* **Exercise set**
(A) Summarize the article about the Jamestown teacher in two sentences.
(B) From the article about the Jamestown teacher, copy the passage between "In March, he, his" and "than 100 times.", inclusive.
(C) Write the next part of the article about the Jamestown teacher and his frontline workers project, beginning after its final sentence.

* **Page text**
JAMESTOWN, N.Y. — Years from now, the COVID-19 pandemic will be talked about in history classes, but Jamestown teacher Michael Tuccio thinks it's important for all of us to recognize the work and sacrifices of frontline workers now.
In March, he, his students and his family wrote letters to local hospital workers, and they started getting responses back.
"I talked with a couple and told them if you'd ever want to tell your story, I would be glad to hear it," said Tuccio, a social studies teacher for Jamestown Public Schools.
He posted on Facebook, asking people if they wanted to be interviewed. The post was shared more than 100 times.
Tuccio talked to some by phone but soon realized it would be too time-consuming to interview each person individually, so he made a questionnaire for them to fill out. He took their answers and compiled them in an online document, called "Corona Heroes: Stories from the Frontlines of COVID-19."
"I think I just gravitated toward the health care [workers]. I knew people who were nurses and working in hospitals, technicians and radiologists," said Tuccio. "They live with every death. They live with every sad case. They wear it on their sleeves, and they carry it in their hearts."

* **Data excerpts**
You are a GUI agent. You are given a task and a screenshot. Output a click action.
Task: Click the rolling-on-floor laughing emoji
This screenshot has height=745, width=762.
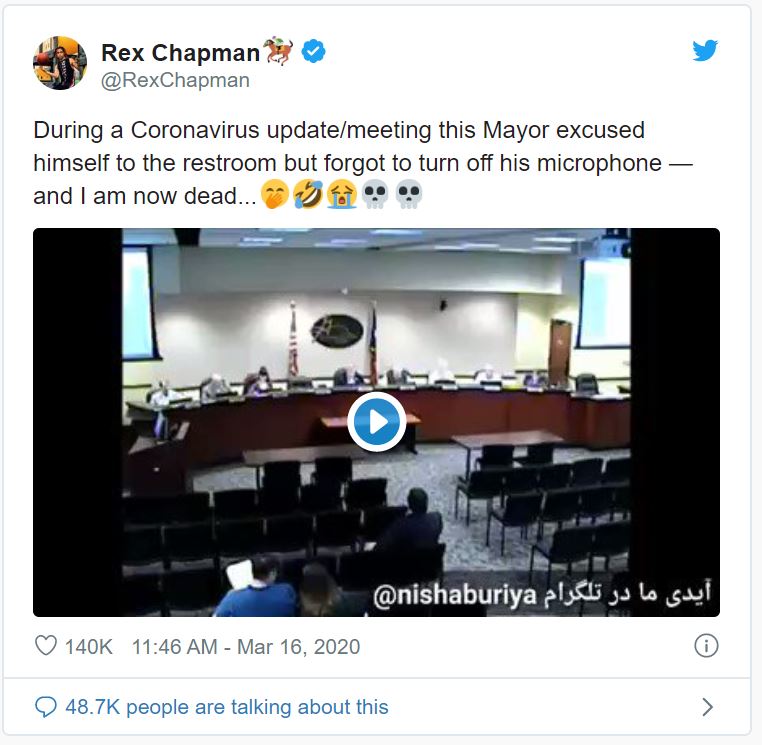308,195
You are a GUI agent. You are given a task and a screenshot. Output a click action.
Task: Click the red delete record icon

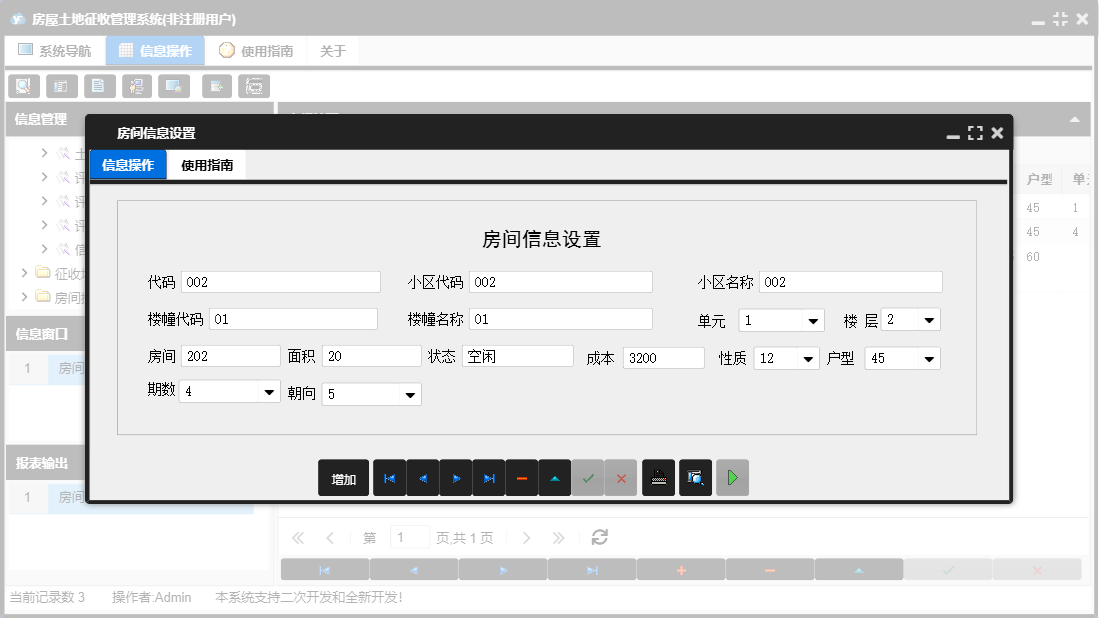(521, 478)
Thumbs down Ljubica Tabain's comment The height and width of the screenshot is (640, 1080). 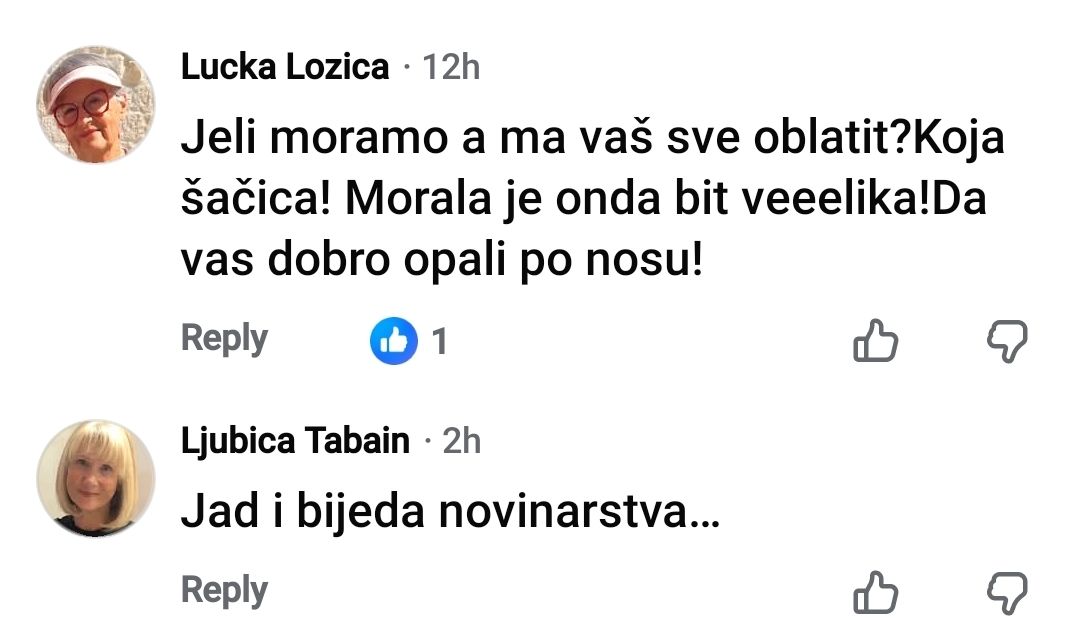[x=1006, y=592]

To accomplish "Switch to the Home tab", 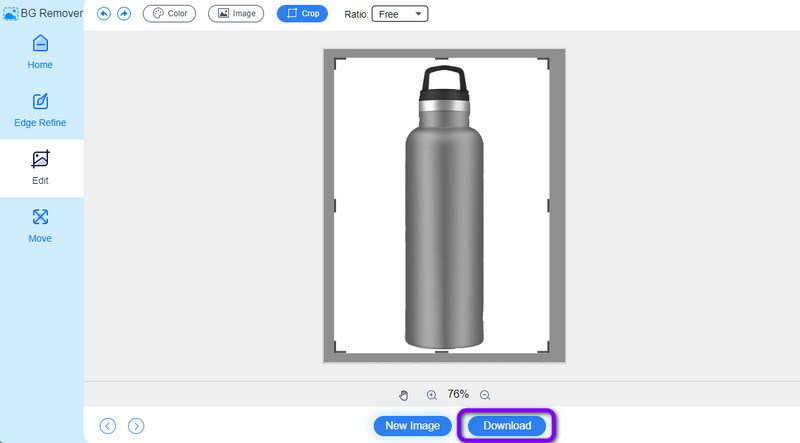I will click(41, 52).
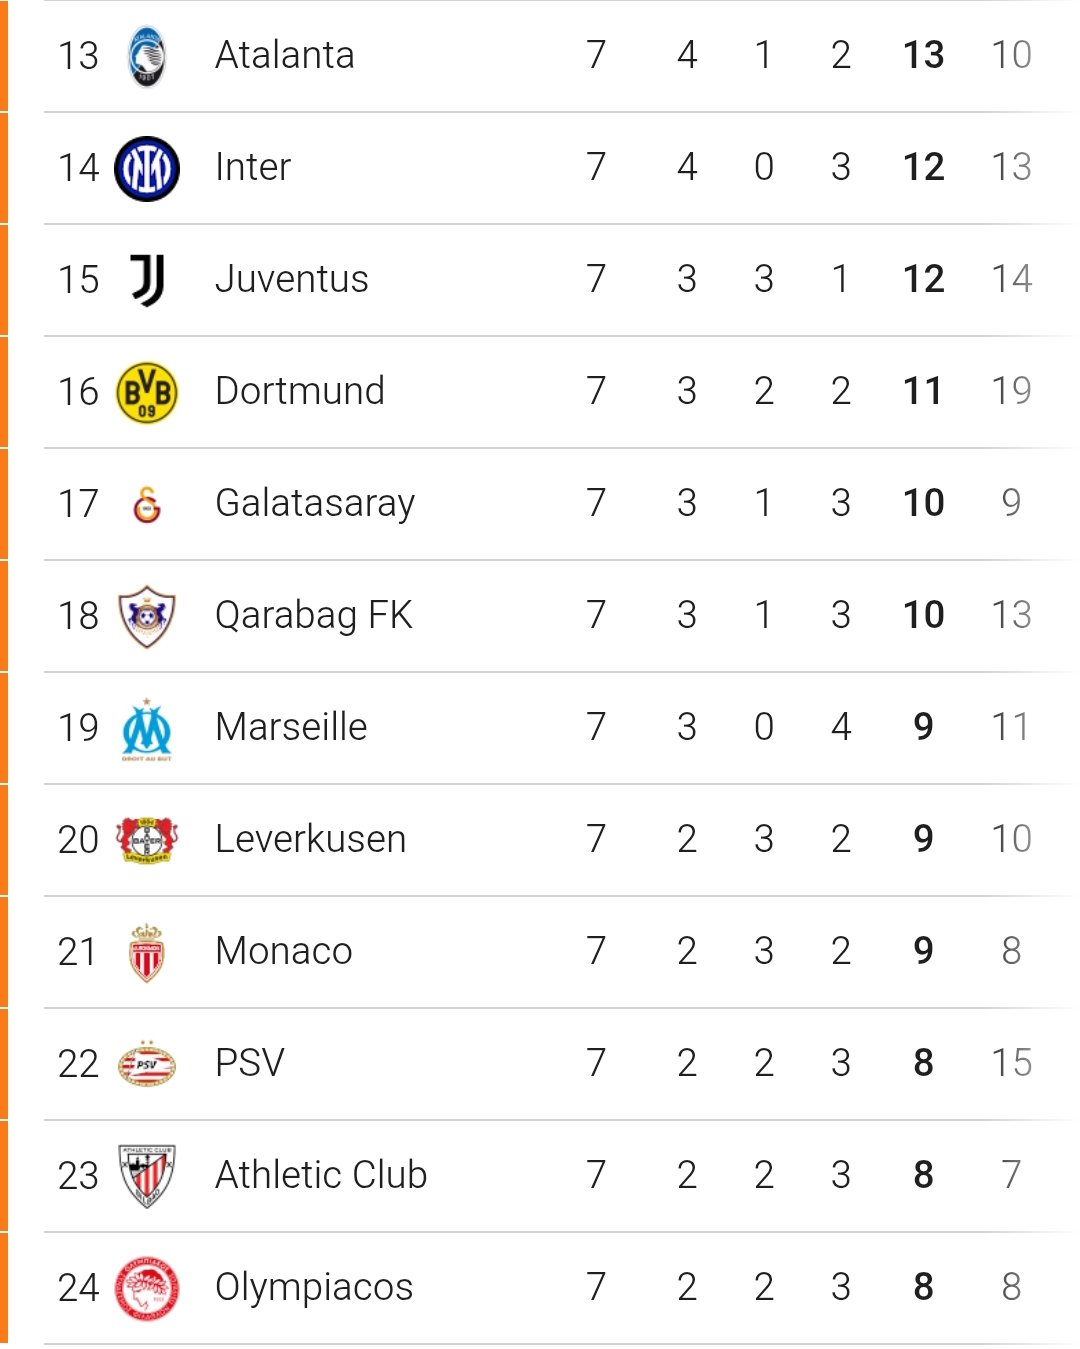The image size is (1080, 1349).
Task: Open Qarabag FK team link
Action: coord(314,615)

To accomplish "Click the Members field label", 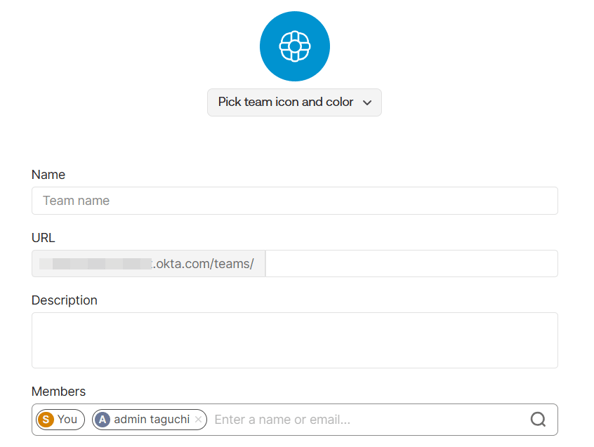I will [x=58, y=391].
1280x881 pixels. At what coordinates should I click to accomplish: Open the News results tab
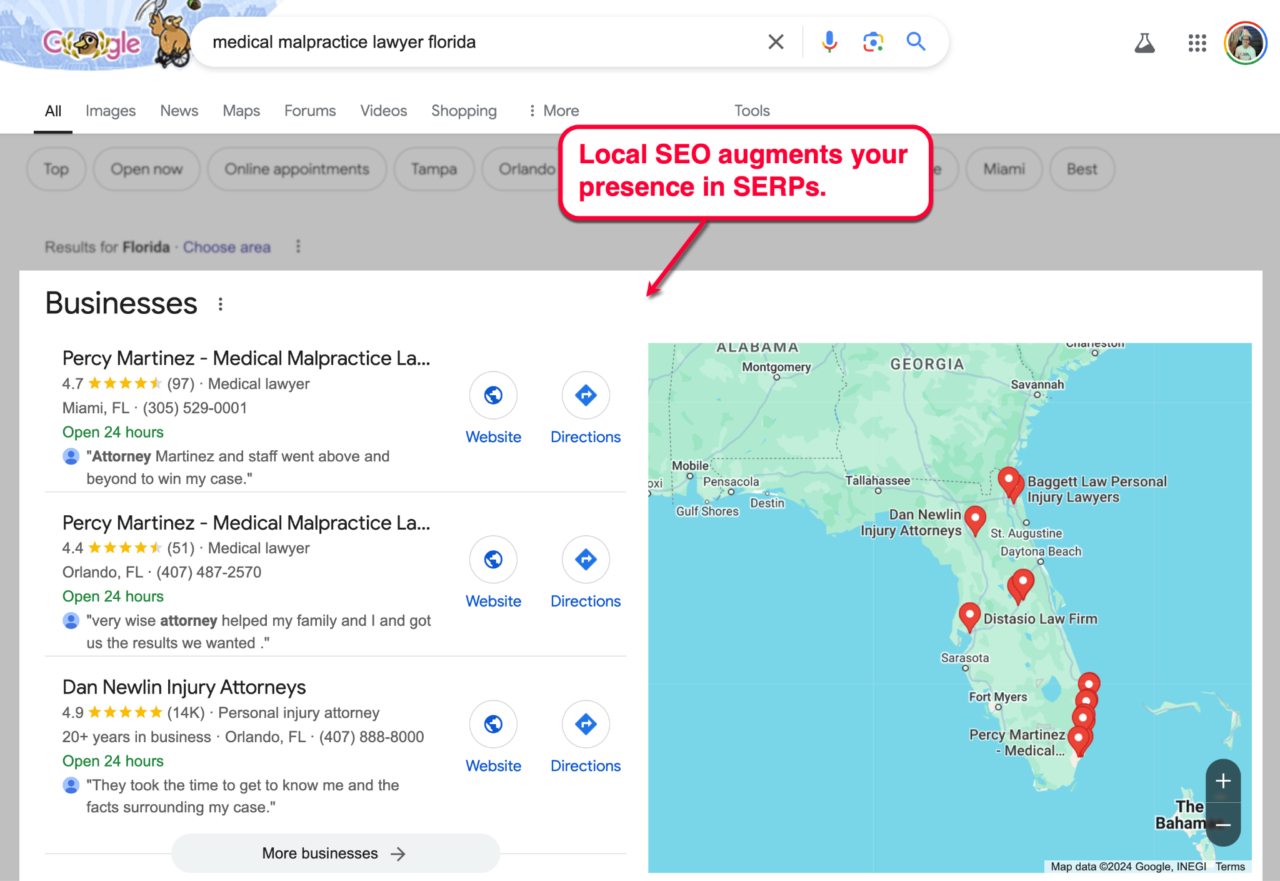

* **Responses in order**
(A) Michael Tuccio, a social studies teacher for Jamestown Public Schools, wrote letters to local hospital workers in March with his students and family, and he started getting responses back. He then posted on Facebook asking people if they wanted to be interviewed and compiled their questionnaire answers in an online document called "Corona Heroes: Stories from the Frontlines of COVID-19."

(B)
In March, he, his students and his family wrote letters to local hospital workers, and they started getting responses back.
"I talked with a couple and told them if you'd ever want to tell your story, I would be glad to hear it," said Tuccio, a social studies teacher for Jamestown Public Schools.
He posted on Facebook, asking people if they wanted to be interviewed. The post was shared more than 100 times.

(C)
Tuccio either interviewed or got a response from almost three dozen frontline workers in seven different states — some he knew. Others were complete strangers who wanted to share their stories.
"The people who took part in the project are very appreciative for the attention it has gotten," said Tuccio. "They didn't ask to be heroes. Most don't. People who usually end up heroes are thrown into circumstances. They want respect, and they want people to do their part to stay safe because that keeps them safe."
The stories explain what it's like working during a pandemic. People shared heartbreaking tales of COVID patients dying alone and inspiring stories of hospital staff coming together during tough times to save lives.
Right now the compilation of stories is just in an online document, which you can view by clicking here.
Tuccio said he'd like to see the project continue in some way. A former student has expressed an interest in taking over.